On governance, he first acknowledged that every country on this globe has experienced crisis and poverty, and that those that are considered successful have come to grips with the realities presented within these two paradigms and have been able to implement solutions to overcome them.
Dr. Branes indicated that the fundamental drivers behind sustained solutions to crisis and poverty have historically been a cohesive, reconciled and disciplined society that is prepared to deal with its disparities in an environment of inclusiveness and justice.

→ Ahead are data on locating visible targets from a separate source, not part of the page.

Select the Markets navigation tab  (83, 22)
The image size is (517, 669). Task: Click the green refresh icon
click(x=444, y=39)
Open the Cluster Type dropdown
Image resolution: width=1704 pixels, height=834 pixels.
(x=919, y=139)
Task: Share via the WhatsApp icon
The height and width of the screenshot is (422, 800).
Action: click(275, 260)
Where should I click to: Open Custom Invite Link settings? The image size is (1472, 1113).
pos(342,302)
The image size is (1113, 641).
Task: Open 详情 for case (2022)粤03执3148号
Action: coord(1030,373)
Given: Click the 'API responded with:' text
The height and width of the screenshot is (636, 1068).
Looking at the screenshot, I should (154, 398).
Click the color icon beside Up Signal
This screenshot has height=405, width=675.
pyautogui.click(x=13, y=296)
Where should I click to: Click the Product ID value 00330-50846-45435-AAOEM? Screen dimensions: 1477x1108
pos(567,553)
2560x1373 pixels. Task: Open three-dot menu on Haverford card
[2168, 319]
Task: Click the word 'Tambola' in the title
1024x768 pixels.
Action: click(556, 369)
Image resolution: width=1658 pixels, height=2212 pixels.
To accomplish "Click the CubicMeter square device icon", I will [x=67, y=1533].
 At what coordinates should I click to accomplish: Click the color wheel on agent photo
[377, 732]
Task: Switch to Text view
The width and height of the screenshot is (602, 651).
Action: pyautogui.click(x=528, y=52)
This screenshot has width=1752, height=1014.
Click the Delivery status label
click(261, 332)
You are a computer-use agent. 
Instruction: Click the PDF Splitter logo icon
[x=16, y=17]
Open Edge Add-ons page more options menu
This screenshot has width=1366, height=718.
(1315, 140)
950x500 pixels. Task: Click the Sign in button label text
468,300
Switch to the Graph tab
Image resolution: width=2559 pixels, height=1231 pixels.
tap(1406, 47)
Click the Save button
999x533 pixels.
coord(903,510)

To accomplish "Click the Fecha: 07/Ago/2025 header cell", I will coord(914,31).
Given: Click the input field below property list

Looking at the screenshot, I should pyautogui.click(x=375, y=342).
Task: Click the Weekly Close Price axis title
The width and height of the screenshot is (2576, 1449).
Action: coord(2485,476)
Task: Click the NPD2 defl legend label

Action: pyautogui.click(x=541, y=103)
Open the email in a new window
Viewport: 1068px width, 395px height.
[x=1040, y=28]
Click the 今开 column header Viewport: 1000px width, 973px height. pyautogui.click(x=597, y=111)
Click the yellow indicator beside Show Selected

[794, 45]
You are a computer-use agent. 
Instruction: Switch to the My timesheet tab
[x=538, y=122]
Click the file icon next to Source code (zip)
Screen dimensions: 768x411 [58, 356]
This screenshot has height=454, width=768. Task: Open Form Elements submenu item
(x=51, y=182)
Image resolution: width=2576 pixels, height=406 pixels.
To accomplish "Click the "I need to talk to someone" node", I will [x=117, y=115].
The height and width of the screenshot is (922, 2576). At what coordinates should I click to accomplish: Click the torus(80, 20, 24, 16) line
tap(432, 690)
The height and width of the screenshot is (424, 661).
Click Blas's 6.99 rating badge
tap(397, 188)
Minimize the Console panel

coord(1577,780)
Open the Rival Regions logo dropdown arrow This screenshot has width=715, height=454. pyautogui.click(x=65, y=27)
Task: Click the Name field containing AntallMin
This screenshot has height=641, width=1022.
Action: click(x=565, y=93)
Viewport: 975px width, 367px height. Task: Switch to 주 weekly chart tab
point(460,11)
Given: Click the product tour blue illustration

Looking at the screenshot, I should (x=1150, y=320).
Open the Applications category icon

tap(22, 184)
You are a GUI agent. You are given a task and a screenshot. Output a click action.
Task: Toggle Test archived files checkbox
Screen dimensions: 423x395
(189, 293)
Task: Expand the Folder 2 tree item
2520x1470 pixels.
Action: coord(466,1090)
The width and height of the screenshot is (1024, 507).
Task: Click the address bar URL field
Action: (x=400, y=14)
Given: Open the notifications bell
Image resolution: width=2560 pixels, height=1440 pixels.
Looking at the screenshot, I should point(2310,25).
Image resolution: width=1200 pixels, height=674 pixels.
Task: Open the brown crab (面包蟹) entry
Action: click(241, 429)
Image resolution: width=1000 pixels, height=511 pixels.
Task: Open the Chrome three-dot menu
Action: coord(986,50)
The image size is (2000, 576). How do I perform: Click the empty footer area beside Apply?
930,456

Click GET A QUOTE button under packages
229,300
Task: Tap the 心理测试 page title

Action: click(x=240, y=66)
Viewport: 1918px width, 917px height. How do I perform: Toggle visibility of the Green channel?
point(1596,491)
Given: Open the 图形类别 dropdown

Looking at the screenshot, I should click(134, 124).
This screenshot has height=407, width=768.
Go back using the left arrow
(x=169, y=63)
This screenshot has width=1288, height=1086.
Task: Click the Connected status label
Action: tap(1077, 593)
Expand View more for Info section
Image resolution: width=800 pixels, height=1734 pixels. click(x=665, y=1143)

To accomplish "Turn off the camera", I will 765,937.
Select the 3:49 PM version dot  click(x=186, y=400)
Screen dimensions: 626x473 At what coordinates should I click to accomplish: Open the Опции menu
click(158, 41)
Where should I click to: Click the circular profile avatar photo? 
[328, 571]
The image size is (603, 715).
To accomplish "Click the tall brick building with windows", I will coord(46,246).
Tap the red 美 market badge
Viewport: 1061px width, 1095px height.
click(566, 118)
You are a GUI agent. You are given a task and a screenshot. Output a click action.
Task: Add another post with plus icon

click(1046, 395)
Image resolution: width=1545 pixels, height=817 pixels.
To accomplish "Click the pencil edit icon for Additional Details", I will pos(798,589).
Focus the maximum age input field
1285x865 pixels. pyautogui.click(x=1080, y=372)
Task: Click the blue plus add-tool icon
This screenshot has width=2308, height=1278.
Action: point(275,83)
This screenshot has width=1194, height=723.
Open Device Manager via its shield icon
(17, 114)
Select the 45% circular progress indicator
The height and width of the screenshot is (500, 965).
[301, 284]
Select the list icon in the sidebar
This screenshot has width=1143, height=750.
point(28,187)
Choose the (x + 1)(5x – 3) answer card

“The Liberia paradigm lacks the essentials of inclusiveness and justice which may be an indicator of its national denial,” he wrote. “Throughout its history, Liberia has encountered very difficult issues; and, unfortunately, Liberians have chosen ‘flight’ (as reflected in denial) as opposed to ‘fight’ (as reflected in confronting tough issues directly). As a result, Liberia has an axiomatic closet full of skeletons that have accumulated over generations of denial, that are now, like chickens, “coming home to roost.”
He reasoned that until Liberians come to grips with these stubborn facts, the faulty foundational pillars of our national desires, dreams and visions, will be unable to support any serious initiative for sustainable growth, development and prosperity.